### Excerpted text
=== Section Start ===

WARNING! DO NOT READ THIS BLOG UNLESS YOU HAVE PROSTATE CANCER OR ARE CLOSE TO SOMEONE WHO HAS PROSTATE CANCER. THIS CONTAINS VERY EXPLICIT AND EMBARRASSING AND SEXUAL INFORMATION, WHICH SOME MAY FIND TOO MUCH INFORMATION, DISTURBING, UPSETTING, OR JUST UNNECESSARY!
It is February 21st, 2011. I have been wearing the catheter tube and bag for almost three weeks. Finally the words I’ve been waiting to hear come from my doctor’s mouth. Since the color of my urine is now a slight pink, and most of the time during the day it is a clear yellow, my doctor says it is finally time to remove my catheter tube. I am elated to finally be unbridled from this device which I had been attached to for the past three weeks. At the same time I am concerned. How painful is this going to be? The doctor leaves me to return with some items and a disposal bag. First he uses a syringe to deflate the bulb which anchors it inside my bladder. Next he disconnects the tube from the bag, then grasping the tube firmly he announces he is going to pull it out. By now, I am so used to holding the end of the tube where it enters my penis that it is instinctive. “Let ME do this!” commands the doctor. “Okay,” I reply but as he begins to pull it out my hand returns to guide it. “Let ME do this!” repeats the doctor. I relax, and let go the tube and let him pull it. As it is sliding out I feel a curious, tickling inside my abdomen. He extracts around one foot of tube and there is still more tube to go. “Wow, that’s longer than I thought it would be!” I exclaim. “Quit bragging,” replies the doctor. (This is obviously an inside joke.) He continues to pull the tube out, another
two feet is extracted. “Wow, that’s longer than I thought it would be!” I repeat. “Quit bragging,” deadpans the doctor. Finally the end of the tube emerges from the tip of my penis. It is flared, like the head of a cobra. Its end looks like those street lights, or the head of the war machines from that old 1953 film The War of the Worlds, by George Pal. Looking at the width of the tip of the catheter tube I am happy I was asleep when it was inserted. I can’t imagine the pain of having that shoved into my penis tip. I believe that it being removed was a lot less painful than when it was installed prior to my surgery. I feel an immense sense of freedom and relief as the tube is finally completely out of my body. The doctor warns me that now that my catheter tube is out, I will have to learn how to urinate all over again. The catheter tube has been
draining my bladder without the help of my internal muscles. I need to exercise these muscles every hour on the hour by clenching my rectum, much like I was trying to suppress a fart in a crowded elevator. He asks if I need an adult diaper and suggests I purchase more from the store, as my bladder control is now weak and I will probably have accidents regularly. For the past three weeks, I have been wearing adult diapers while sleeping and when awake. Now I will need them even more. There are three types. One, is large, and has adhesive tabs along both sides, and they close up just like a baby’s diaper. They are large, and make a rustling sound when I walk around. I only wear these at night when in bed. The second type, is one that I can step into, and has two leg holes. This does not make the rustling sound, but is still pretty big. The third type is like an over-sized tampon pad, which has adhesives which attach it to the inside of my brief shorts, and protect me from leaking. They are very absorbent. I prefer these because they are the smallest, and are the most comfortable.

=== Section End ===

### Exercise prompt
Reproduce everything from "WARNING! DO NOT" down to "OR JUST UNNECESSARY!" in the catheter-removal account above, word for word.

### Available data

=== Section Start ===

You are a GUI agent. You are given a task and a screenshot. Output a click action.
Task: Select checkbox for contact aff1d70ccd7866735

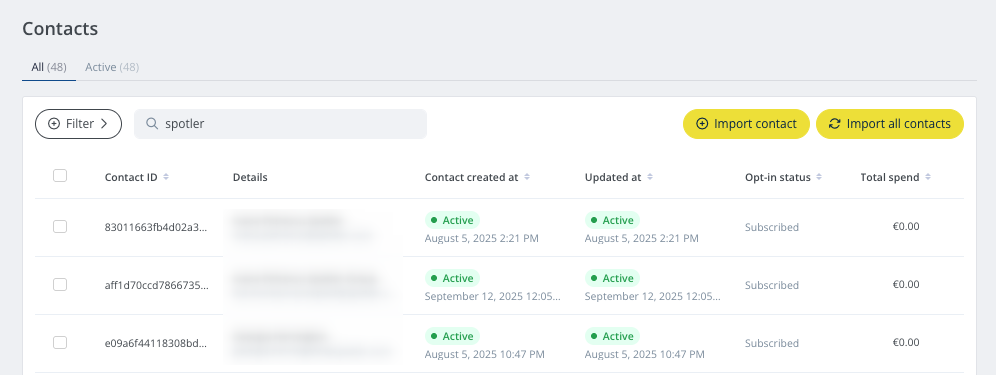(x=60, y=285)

=== Section End ===
=== Section Start ===

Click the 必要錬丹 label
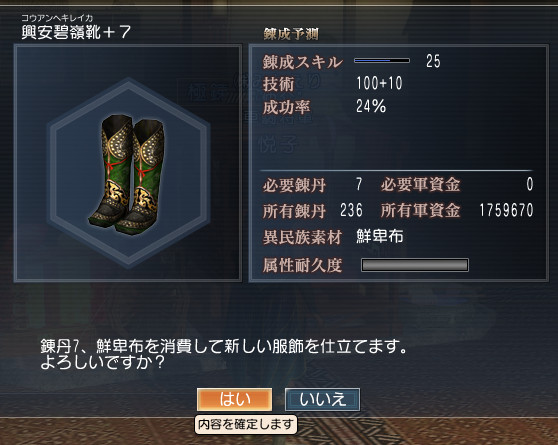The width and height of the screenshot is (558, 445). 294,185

=== Section End ===

### Task solution
WARNING! DO NOT READ THIS BLOG UNLESS YOU HAVE PROSTATE CANCER OR ARE CLOSE TO SOMEONE WHO HAS PROSTATE CANCER. THIS CONTAINS VERY EXPLICIT AND EMBARRASSING AND SEXUAL INFORMATION, WHICH SOME MAY FIND TOO MUCH INFORMATION, DISTURBING, UPSETTING, OR JUST UNNECESSARY!